Material shown:
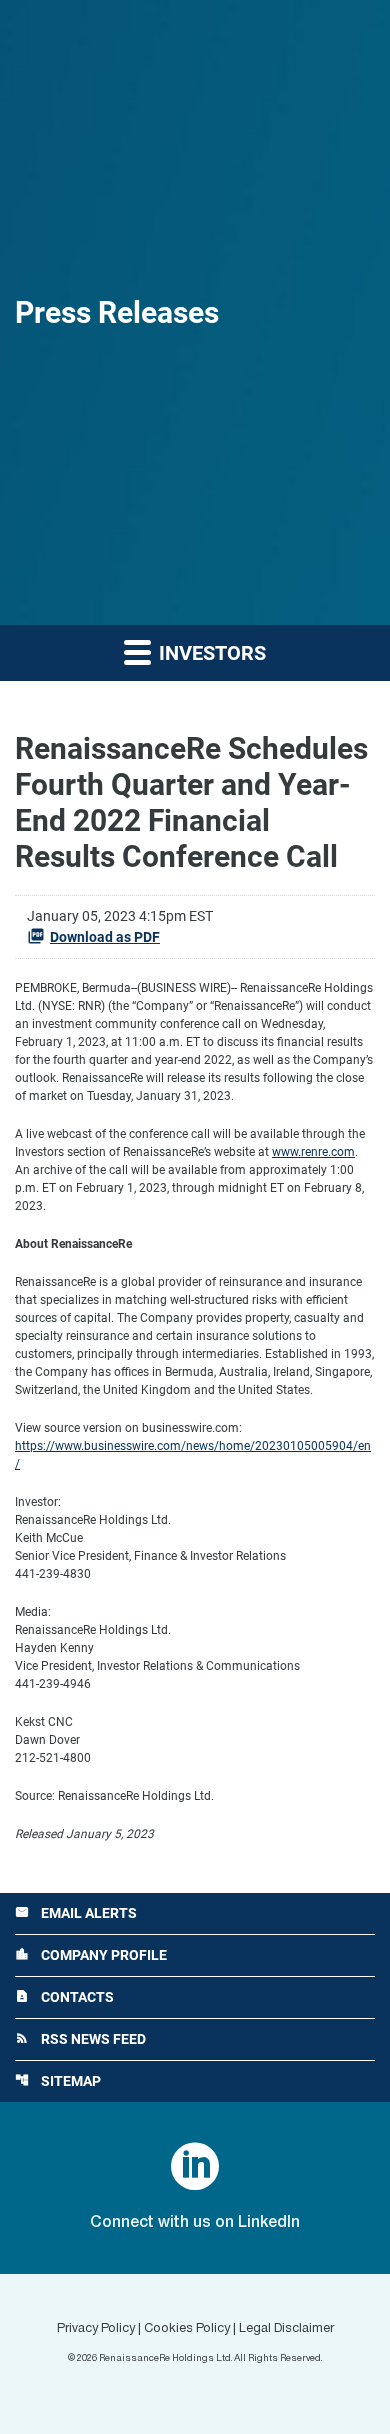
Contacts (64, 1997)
---
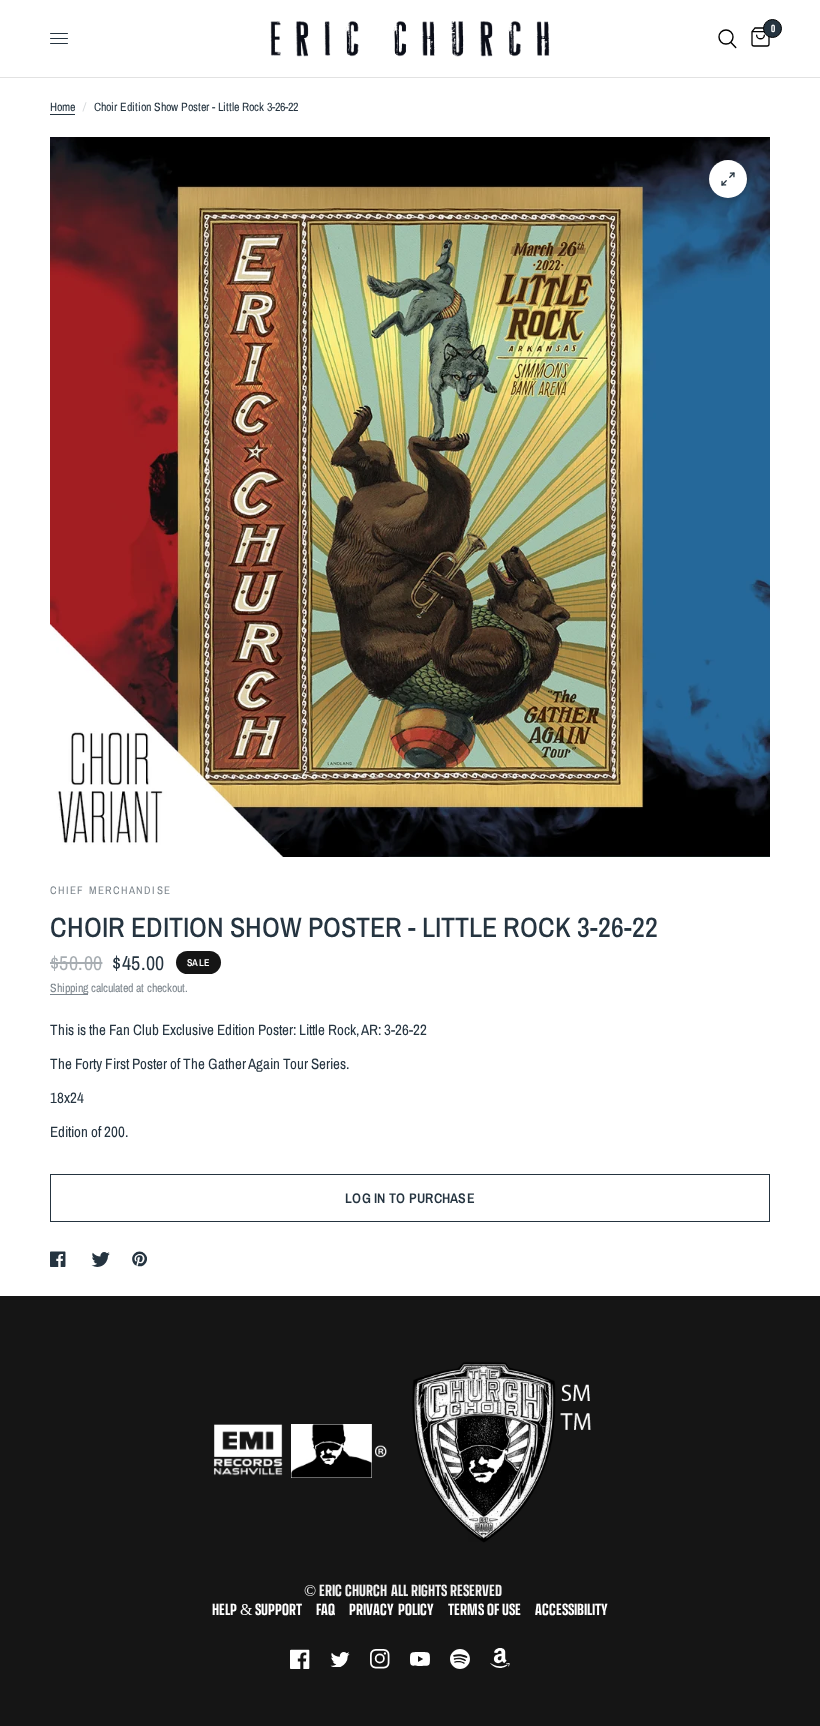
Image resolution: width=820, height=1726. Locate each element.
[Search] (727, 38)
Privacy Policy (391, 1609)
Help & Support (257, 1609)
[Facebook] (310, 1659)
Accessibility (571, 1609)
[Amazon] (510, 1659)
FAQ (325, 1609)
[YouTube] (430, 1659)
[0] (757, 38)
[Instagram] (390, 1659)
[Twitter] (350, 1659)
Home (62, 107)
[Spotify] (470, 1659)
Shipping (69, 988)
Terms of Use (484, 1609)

What you have to do: When the line with "Help & Support (257, 1609)" is reached in the data above, begin copying, and stop after the line with "Shipping (69, 988)"; copy each line exactly, both ends included.

Answer box:
Help & Support (257, 1609)
[Facebook] (310, 1659)
Accessibility (571, 1609)
[Amazon] (510, 1659)
FAQ (325, 1609)
[YouTube] (430, 1659)
[0] (757, 38)
[Instagram] (390, 1659)
[Twitter] (350, 1659)
Home (62, 107)
[Spotify] (470, 1659)
Shipping (69, 988)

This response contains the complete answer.